_TASK INPUTS_
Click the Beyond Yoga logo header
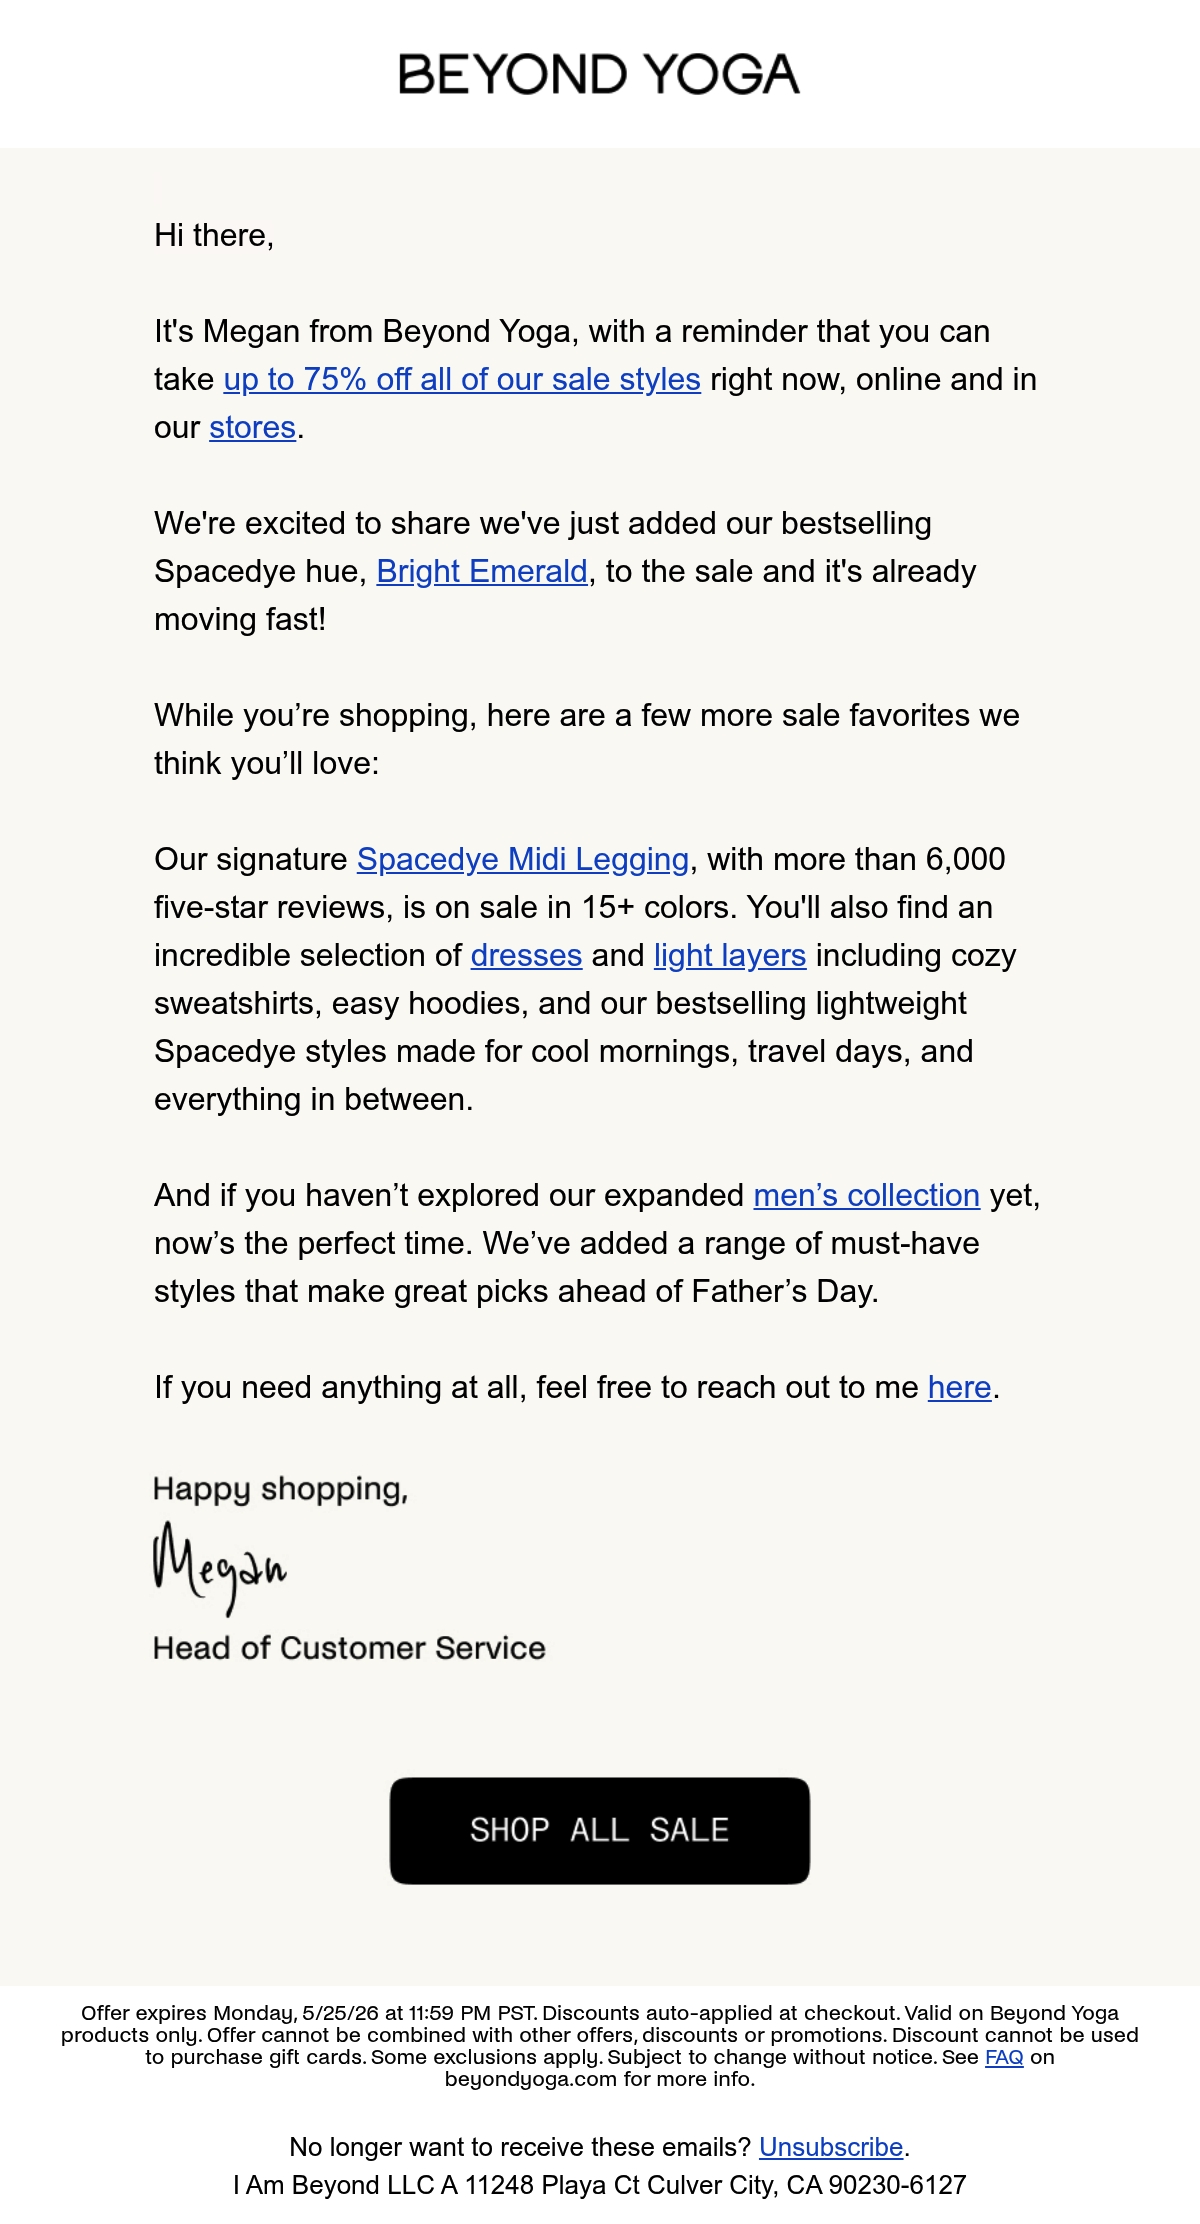Image resolution: width=1200 pixels, height=2224 pixels. [599, 75]
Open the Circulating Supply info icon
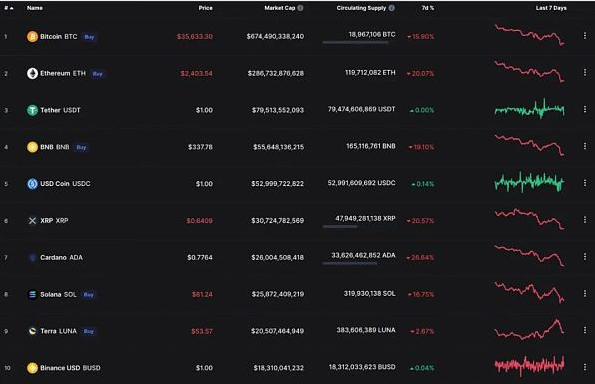The height and width of the screenshot is (384, 595). point(392,8)
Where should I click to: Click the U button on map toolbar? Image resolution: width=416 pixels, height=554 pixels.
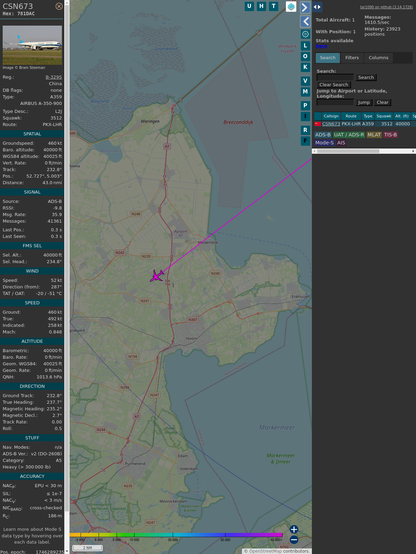tap(249, 6)
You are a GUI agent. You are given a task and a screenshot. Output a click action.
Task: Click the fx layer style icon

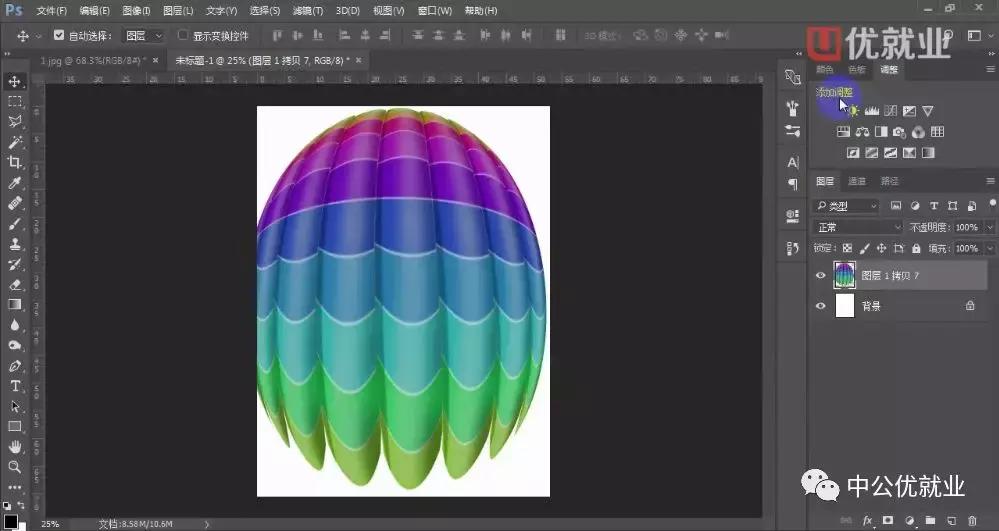point(866,521)

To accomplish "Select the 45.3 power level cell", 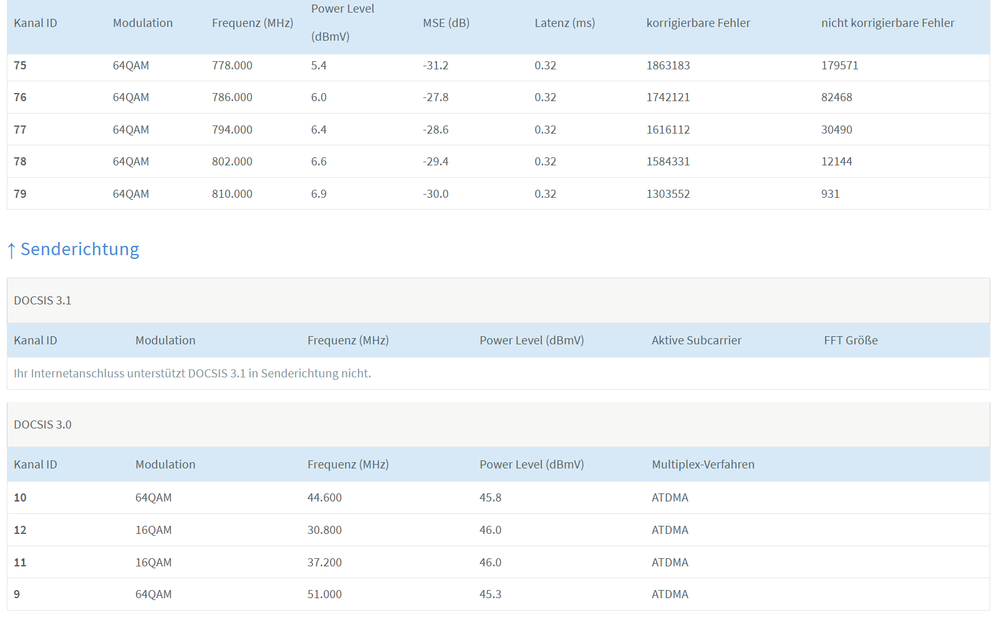I will (x=490, y=594).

_WHAT THE EXERCISE ASKS_
From the first line of the entries above through the line with "You are a GUI", set down each line exactly and drop the pictures.

_EXERCISE ANSWER_
Click the Beyond Yoga logo header
Image resolution: width=1200 pixels, height=2224 pixels. [599, 75]
Open the Circulating Supply info icon
The height and width of the screenshot is (384, 595). point(392,8)
Where should I click to: Click the U button on map toolbar? Image resolution: width=416 pixels, height=554 pixels.
tap(249, 6)
You are a GUI agent. You are given a task and a screenshot. Output a click action.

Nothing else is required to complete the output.